→ What to work on
Read through the lines below and copy the ones holding the string "will".

→ Data for processing
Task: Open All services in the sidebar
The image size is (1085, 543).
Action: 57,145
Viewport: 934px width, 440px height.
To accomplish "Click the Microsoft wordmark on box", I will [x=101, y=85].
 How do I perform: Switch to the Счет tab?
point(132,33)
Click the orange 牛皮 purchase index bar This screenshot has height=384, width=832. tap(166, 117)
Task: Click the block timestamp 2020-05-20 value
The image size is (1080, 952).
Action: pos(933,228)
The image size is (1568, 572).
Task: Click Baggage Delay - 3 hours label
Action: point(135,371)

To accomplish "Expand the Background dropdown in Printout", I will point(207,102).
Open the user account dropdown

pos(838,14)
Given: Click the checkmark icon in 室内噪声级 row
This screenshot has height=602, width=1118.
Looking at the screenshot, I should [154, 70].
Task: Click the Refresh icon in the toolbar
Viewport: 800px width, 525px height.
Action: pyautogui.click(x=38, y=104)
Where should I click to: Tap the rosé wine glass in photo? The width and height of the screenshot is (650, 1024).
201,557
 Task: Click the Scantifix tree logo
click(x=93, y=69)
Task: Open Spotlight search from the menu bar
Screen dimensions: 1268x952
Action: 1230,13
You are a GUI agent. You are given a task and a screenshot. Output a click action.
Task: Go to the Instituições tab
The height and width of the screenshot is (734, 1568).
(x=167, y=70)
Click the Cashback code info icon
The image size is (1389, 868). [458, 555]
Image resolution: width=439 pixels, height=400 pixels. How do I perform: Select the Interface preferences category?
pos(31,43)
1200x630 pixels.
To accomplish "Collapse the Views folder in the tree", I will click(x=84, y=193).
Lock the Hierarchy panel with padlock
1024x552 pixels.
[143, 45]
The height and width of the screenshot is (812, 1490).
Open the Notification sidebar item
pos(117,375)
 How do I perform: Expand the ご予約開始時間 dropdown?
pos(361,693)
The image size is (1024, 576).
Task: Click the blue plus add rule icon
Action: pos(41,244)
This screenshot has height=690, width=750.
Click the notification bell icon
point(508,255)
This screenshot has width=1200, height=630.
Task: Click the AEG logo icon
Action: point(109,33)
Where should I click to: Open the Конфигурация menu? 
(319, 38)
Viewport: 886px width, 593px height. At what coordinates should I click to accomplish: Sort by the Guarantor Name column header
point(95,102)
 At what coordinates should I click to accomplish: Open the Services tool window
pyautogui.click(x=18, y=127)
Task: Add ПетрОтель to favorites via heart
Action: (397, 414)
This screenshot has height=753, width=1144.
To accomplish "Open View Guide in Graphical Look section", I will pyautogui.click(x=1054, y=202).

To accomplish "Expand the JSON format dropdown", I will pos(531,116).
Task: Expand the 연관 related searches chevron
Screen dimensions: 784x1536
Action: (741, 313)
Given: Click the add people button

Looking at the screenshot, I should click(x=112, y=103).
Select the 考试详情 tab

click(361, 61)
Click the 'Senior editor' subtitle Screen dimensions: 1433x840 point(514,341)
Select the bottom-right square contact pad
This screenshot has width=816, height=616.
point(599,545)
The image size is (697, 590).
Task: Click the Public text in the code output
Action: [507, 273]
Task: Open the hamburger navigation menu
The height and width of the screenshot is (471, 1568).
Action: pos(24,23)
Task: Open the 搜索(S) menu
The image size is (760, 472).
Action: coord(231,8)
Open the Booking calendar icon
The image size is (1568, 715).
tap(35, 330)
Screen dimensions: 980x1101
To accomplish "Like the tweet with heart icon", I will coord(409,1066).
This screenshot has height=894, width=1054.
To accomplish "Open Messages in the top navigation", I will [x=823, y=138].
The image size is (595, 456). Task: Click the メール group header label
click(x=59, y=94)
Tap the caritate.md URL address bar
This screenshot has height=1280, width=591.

→ Answer to this exercise
To accomplish "Click the Microsoft wordmark on box", I will [x=101, y=85].
To accomplish "Expand the Background dropdown in Printout", I will point(207,102).
To accomplish "Collapse the Views folder in the tree", I will click(x=84, y=193).
To accomplish "Open View Guide in Graphical Look section", I will pyautogui.click(x=1054, y=202).
To accomplish "Expand the JSON format dropdown", I will pos(531,116).
To accomplish "Like the tweet with heart icon", I will coord(409,1066).
To accomplish "Open Messages in the top navigation", I will [x=823, y=138].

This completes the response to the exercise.